Are you recompiling? it works just fine on mine, I do all the choices (except x) and then it will display the menu, just once. You don't need to clear stdout, and you only need to clear stdin before you scanf (because scanf doesn't clear \n out of the buffer)


----------



## johnwill (Sep 26, 2002)

FWIW, I don't use fscanf, but rather read a string in and parse it with sscanf.


----------



## elf (Jul 19, 2002)

I prefer fgets, but to each his own...


----------



## LoneWolf071 (Nov 10, 2004)

NM, i got it...


----------



## elf (Jul 19, 2002)

What was wrong?


----------



## LoneWolf071 (Nov 10, 2004)

I though that it didn't matter where you placed the fflush(stdin), i normally placed it above at the top of the loop, but when places directly above the scanf function, it did it...


----------



## elf (Jul 19, 2002)

:wink: you have to clear the buffer each time around to clear out the \n so technically you should stick it after the scanf...


----------



## LoneWolf071 (Nov 10, 2004)
++++++++++
• Problem 1
Answer these questions from the forum thread above.
(a) What does johnwill say he does instead of using fscanf?
(b) Which function does elf say he prefers?
(c) Where had LoneWolf071 normally placed fflush(stdin)?
The entries have nothing to do with the forum thread above.
++++++++++
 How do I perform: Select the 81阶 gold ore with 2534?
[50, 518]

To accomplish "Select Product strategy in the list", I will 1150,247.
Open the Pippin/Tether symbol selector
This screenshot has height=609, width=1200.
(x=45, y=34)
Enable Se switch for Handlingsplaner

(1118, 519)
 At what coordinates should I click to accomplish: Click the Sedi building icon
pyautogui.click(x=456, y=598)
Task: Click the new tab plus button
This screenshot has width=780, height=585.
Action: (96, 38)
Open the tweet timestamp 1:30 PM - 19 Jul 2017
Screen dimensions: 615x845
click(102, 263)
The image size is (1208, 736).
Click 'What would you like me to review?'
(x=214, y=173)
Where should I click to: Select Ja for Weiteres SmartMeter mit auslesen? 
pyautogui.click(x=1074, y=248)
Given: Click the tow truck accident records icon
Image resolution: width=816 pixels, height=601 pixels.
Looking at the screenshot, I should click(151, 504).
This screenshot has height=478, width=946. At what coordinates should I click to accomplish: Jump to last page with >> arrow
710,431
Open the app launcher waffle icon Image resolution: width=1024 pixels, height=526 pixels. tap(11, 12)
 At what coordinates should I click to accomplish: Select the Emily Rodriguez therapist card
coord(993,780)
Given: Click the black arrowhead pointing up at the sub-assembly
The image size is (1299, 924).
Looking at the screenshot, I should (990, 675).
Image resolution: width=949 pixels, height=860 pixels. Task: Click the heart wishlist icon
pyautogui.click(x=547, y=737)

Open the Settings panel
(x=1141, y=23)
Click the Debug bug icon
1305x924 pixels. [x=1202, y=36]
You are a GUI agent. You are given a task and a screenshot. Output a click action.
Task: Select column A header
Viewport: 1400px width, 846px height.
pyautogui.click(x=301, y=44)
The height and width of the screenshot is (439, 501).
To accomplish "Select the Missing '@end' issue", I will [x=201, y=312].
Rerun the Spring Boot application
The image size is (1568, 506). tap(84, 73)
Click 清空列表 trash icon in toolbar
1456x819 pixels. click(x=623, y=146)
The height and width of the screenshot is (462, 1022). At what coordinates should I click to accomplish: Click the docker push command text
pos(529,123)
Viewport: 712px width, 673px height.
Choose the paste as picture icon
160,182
++++++++++
• Problem 2
Update all the entries so that "Image resolution" becomes "Screen size" wherever it occurs, and change nothing else.

• Finished answer 1
(a) He reads a string in and parses it with sscanf.
(b) fgets.
(c) At the top of the loop.

• Finished answer 2
 How do I perform: Select the 81阶 gold ore with 2534?
[50, 518]

To accomplish "Select Product strategy in the list", I will 1150,247.
Open the Pippin/Tether symbol selector
This screenshot has height=609, width=1200.
(x=45, y=34)
Enable Se switch for Handlingsplaner

(1118, 519)
 At what coordinates should I click to accomplish: Click the Sedi building icon
pyautogui.click(x=456, y=598)
Task: Click the new tab plus button
This screenshot has width=780, height=585.
Action: (96, 38)
Open the tweet timestamp 1:30 PM - 19 Jul 2017
Screen dimensions: 615x845
click(102, 263)
The image size is (1208, 736).
Click 'What would you like me to review?'
(x=214, y=173)
Where should I click to: Select Ja for Weiteres SmartMeter mit auslesen? 
pyautogui.click(x=1074, y=248)
Given: Click the tow truck accident records icon
Screen size: width=816 pixels, height=601 pixels.
Looking at the screenshot, I should click(151, 504).
This screenshot has height=478, width=946. At what coordinates should I click to accomplish: Jump to last page with >> arrow
710,431
Open the app launcher waffle icon Screen size: width=1024 pixels, height=526 pixels. tap(11, 12)
 At what coordinates should I click to accomplish: Select the Emily Rodriguez therapist card
coord(993,780)
Given: Click the black arrowhead pointing up at the sub-assembly
The image size is (1299, 924).
Looking at the screenshot, I should (990, 675).
Screen size: width=949 pixels, height=860 pixels. Task: Click the heart wishlist icon
pyautogui.click(x=547, y=737)

Open the Settings panel
(x=1141, y=23)
Click the Debug bug icon
1305x924 pixels. [x=1202, y=36]
You are a GUI agent. You are given a task and a screenshot. Output a click action.
Task: Select column A header
Viewport: 1400px width, 846px height.
pyautogui.click(x=301, y=44)
The height and width of the screenshot is (439, 501).
To accomplish "Select the Missing '@end' issue", I will [x=201, y=312].
Rerun the Spring Boot application
The image size is (1568, 506). tap(84, 73)
Click 清空列表 trash icon in toolbar
1456x819 pixels. click(x=623, y=146)
The height and width of the screenshot is (462, 1022). At what coordinates should I click to accomplish: Click the docker push command text
pos(529,123)
Viewport: 712px width, 673px height.
Choose the paste as picture icon
160,182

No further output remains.